Before the bankruptcy filing, the BSA had been named in about 275 lawsuits and told insurers it was aware of another 1,400 claims. The number of lawsuits has more than tripled in the past year to roughly 860 case in more than 110 state and federal courts. Some 600 of the lawsuits were filed after the Boy Scouts asked the bankruptcy judge for a preliminary injunction halting lawsuits against local councils and sponsoring organizations.

Attorneys for the Boy Scouts are continuing to try to resolve disputes with the official tort claimants committee over the amount of BSA and local council assets that might be available for abuse victims.

The committee has complained about a lack cooperation by local councils in response to its requests for information about their financial assets. The committee also filed an adversary action in the bankruptcy case in January challenging BSA's contention that two-thirds of its listed $1 billion in assets, more than $667 million, are "restricted" and unavailable for creditors.

More than half of the purportedly restricted assets, $345.4 million, consists of a note receivable from Arrow WV, a nonprofit entity that was formed by the BSA in 2009 and which owns the Summit Bechtel Reserve in West Virginia, home to the National Scout Jamboree. The BSA leases the Summit from Arrow WV and provides the services required for its operation. Other purportedly restricted assets include three "High Adventure" facilities valued at more than $63 million. They are the Philmont Scout Ranch in New Mexico, the Northern Tier in Minnesota and the Florida Sea Base. 

The tort claimants committee contends that there is no restriction that could be applied to the Arrow WV note, and that there are no specific deed restrictions or donor restrictions that preclude the sale of the High Adventure facilities and use of the proceeds to pay creditors. 

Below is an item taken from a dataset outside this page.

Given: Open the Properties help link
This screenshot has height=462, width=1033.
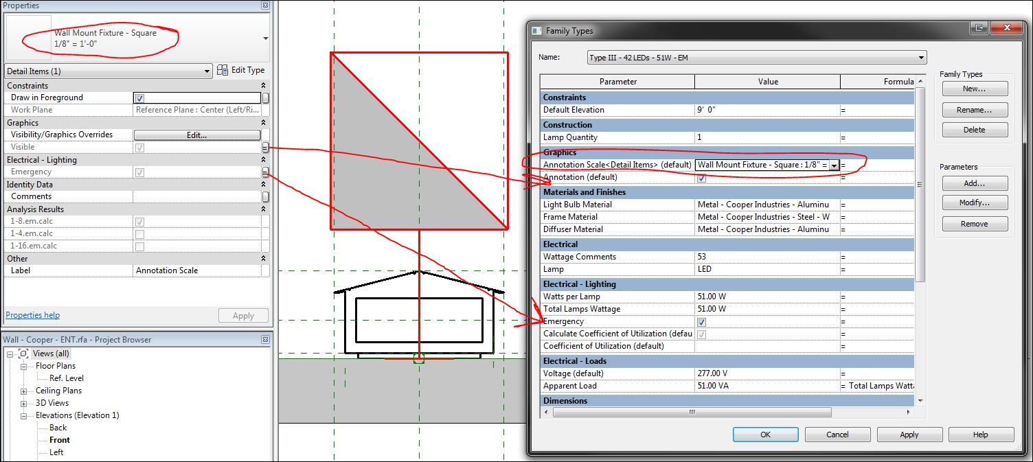Looking at the screenshot, I should pos(32,315).
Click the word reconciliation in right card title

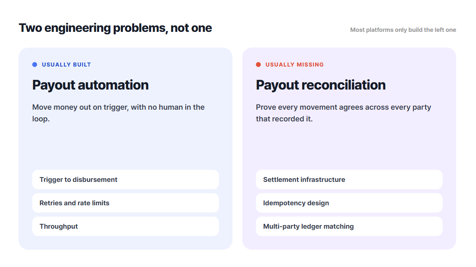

Meanwhile, a court-appointed panel of mediators submitted a court filing Monday night indicating that the Boy Scouts have reached settlements with the official committee of unsecured creditors and with JPMorgan Chase, the organization's senior secured lender. 

The BSA has agreed to set aside $25 million to pay non-abuse general unsecured claims. JPMorgan, which holds allowed claims of more than $328 million, has agreed to extend the maturity on its debt to 10 years after the effective date of the bankruptcy plan. It also has agreed to forego principal and interest payments until two years after the effective date.